The Australian government has announced a $424 million (US$293 million) plan to improve the welfare of Indigenous peoples, with a focus on clean drinking water and assistance to survivors of domestic violence. .
announcement matches 15th It marks the day the former Kevin Rudd administration formally apologized for the Stolen Generation, the Indigenous people of Australia who were forcibly removed from their families and communities between 1910 and 1970 by government policy.
The new funding is not included in the previously announced $1.2 billion investment in Indigenous communities in the October 2022 budget.
Under the new 2023 Gap Closure Implementation Plan, the federal government will invest $150 million to provide remote Indigenous communities with safe drinking water over four years.
“The fact that many communities, such as remote Aboriginal communities in Australia, do not have clean drinking water and are unable to receive dialysis because the water is not clean enough to install a dialysis machine, is a concern for many. I think it’s a shock. Kidney failure is such a problem in our community,” said the Australian Minister for Indigenous Peoples. linda barney saidreported by the Australian Broadcasting Corporation.
An additional $112 million will be spent on new remote housing in a year-long partnership with the Northern Territory Government.
In addition, the federal government will grant $68.6 million to domestic violence and prevention legal service providers who assist women and children, and will donate an additional $22 million to programs that address domestic violence.

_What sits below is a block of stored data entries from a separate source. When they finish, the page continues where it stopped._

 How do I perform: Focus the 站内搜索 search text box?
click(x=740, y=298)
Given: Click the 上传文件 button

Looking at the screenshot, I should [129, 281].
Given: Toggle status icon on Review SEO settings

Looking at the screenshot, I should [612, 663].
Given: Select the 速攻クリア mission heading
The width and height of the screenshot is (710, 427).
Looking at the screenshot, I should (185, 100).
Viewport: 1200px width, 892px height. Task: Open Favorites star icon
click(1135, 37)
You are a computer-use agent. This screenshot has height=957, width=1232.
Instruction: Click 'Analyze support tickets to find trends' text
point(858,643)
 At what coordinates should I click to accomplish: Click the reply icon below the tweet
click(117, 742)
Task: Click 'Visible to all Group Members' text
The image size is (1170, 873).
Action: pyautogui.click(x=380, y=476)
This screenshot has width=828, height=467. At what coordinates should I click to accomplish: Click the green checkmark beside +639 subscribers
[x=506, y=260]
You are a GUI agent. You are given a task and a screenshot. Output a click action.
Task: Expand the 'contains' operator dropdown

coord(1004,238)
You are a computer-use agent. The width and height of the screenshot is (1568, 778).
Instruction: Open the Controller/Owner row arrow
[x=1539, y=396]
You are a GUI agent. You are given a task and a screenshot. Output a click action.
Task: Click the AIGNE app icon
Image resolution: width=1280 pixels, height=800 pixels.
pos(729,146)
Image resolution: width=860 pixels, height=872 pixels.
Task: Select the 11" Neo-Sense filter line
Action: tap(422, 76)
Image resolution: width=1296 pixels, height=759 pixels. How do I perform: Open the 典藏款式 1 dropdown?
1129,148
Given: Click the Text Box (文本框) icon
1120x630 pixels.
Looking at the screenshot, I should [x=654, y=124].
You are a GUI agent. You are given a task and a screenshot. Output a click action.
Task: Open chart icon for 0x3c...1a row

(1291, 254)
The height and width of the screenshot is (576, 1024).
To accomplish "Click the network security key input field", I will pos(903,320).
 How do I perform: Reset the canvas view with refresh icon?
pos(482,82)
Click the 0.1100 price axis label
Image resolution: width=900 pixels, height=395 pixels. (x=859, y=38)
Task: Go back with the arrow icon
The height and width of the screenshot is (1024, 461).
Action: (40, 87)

The plan also includes $38.4 million for a four-year on-country education program for students in remote areas and $11.8 million for two years to make nutritious food more accessible to indigenous communities. increase.
“Our actions will be more specific and targeted, will have real impact that will complement ongoing work in our provinces and territories, and will bring us back to institutions managed by Aboriginal and Torres Strait Islander communities. , will lead the work in the community,” Barney said.
Meanwhile, Australian Indigenous Deputy Minister Marandiri McCarthy praised the package, saying it would be a “game changer” for many remote communities.
Government admits it failed to ‘bridge the gap’
The new funding package recognizes Bernie’s failure to deliver on its promises to improve the livelihood outcomes of Aboriginal and Torres Strait Islander peoples as shown to close the gap in 2022. Because Bernie approved. report.
This was the first report since 2021 when state and federal governments signed a national agreement to bridge the gap with indigenous communities.
The report showed that only four of the 18 socio-economic goals are on track and much more needs to be done to address the problems facing indigenous communities.
“I think governments have been trying, but there is a huge failure in achieving the goal of closing all the gaps,” Barney said.
voice and fill the gap
Aside from revealing details of a new funding package, Australia’s Indigenous Peoples Minister said his voice to parliament was ‘fundamental’ in helping Indigenous communities solve their problems .
“It would mean that there are Aboriginal voices advising Congress on what needs to be done to close the gap,” Birney said.
“This will be a great opportunity for all Australians to have a say in meeting the aspirations of Aboriginal peoples and filling that gap.”
The Voice is an initiative by the Labor Government to change the design and functioning of Indigenous policy by establishing an advisory body to provide advice to Congress and government on issues affecting Indigenous communities.
The government is expected to hold a referendum in late 2023, and Australians will decide whether they want a voice in parliament.
Labor Senator Pat Dodson believed that the Australian public would support the referendum and that it could pass despite opposition opposition.
“I trust the Australian people,” he said.
“Australians have long heard the call of Indigenous peoples with a very simple proposition to want constitutional recognition.”
Meanwhile, Northern Territory Senator Jacinta Nampijinpa Price raised $1.45 million. motion It says no to the February 13 referendum.
“The voice will drive a wedge between Indigenous peoples and divide Australians by race,” her campaign website said.
“It’s divisive, dangerous, expensive and unfair.”